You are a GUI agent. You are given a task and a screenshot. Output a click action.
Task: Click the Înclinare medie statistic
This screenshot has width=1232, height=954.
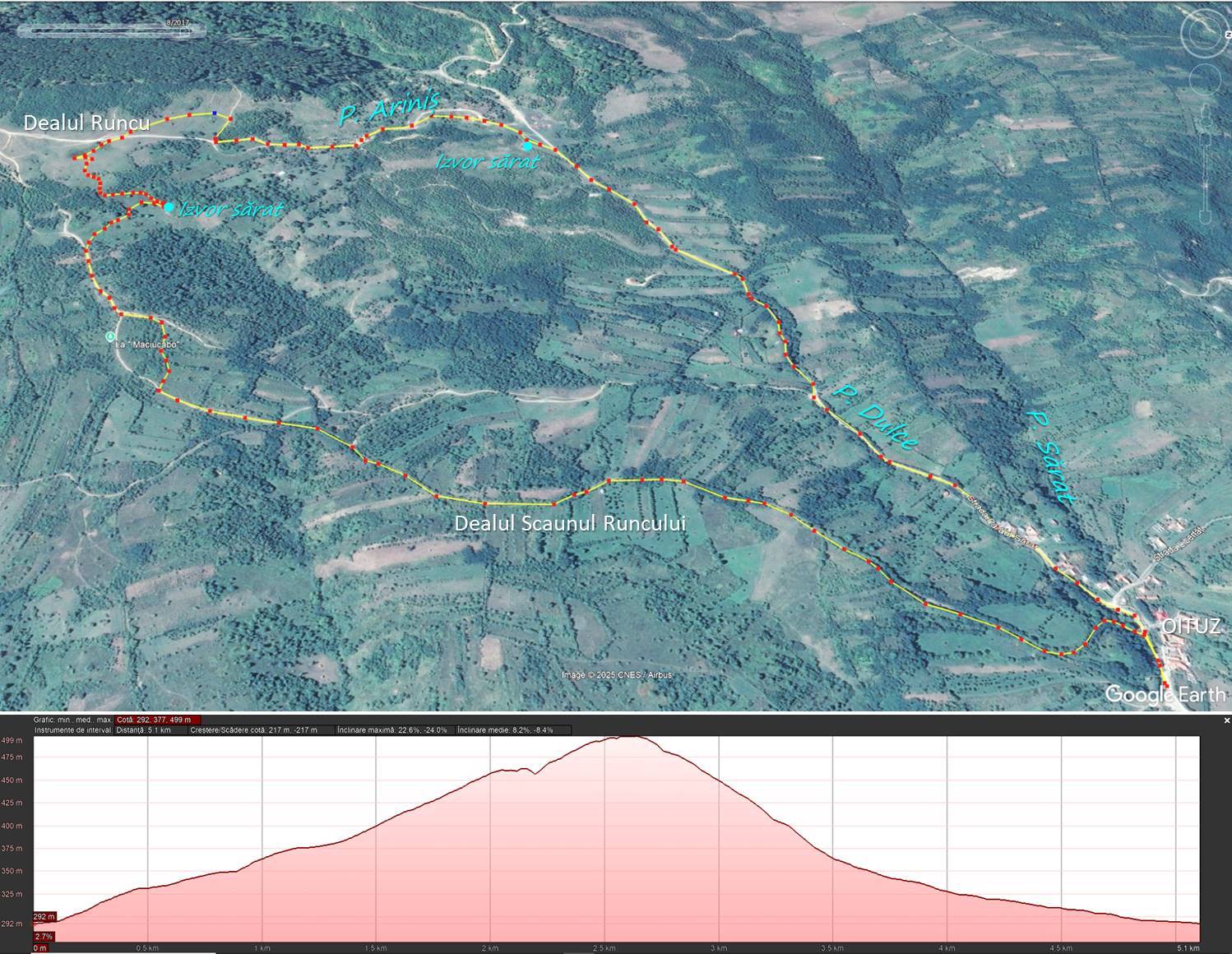505,730
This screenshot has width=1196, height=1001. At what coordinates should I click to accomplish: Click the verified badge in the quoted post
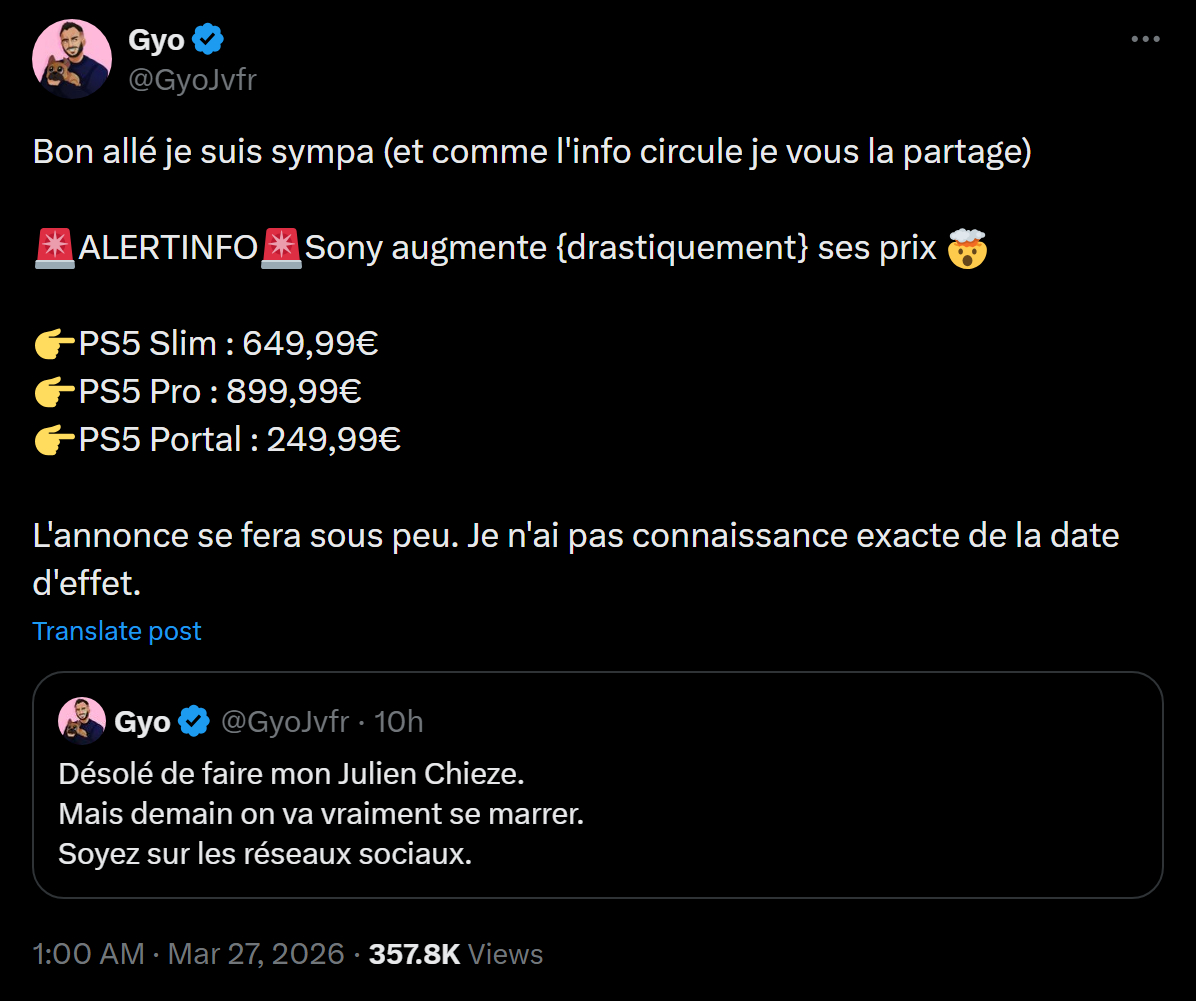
+ + +
Exercise description →
Everything in the records above should be printed exactly, apart from the pictures.

Your solution →
You are a GUI agent. You are given a task and a screenshot. Output a click action.
Task: Click the Înclinare medie statistic
This screenshot has width=1232, height=954.
505,730
This screenshot has width=1196, height=1001. At what coordinates should I click to accomplish: Click the verified badge in the quoted post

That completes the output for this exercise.